**Records:**
## Start

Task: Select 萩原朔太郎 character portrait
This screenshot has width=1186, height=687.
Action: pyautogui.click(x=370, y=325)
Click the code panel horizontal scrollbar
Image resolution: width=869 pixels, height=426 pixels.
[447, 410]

## End

**REQUIREMENTS:**
Repeat each line of the data above word for word.

**SOLUTION:**
Task: Select 萩原朔太郎 character portrait
This screenshot has width=1186, height=687.
Action: pyautogui.click(x=370, y=325)
Click the code panel horizontal scrollbar
Image resolution: width=869 pixels, height=426 pixels.
[447, 410]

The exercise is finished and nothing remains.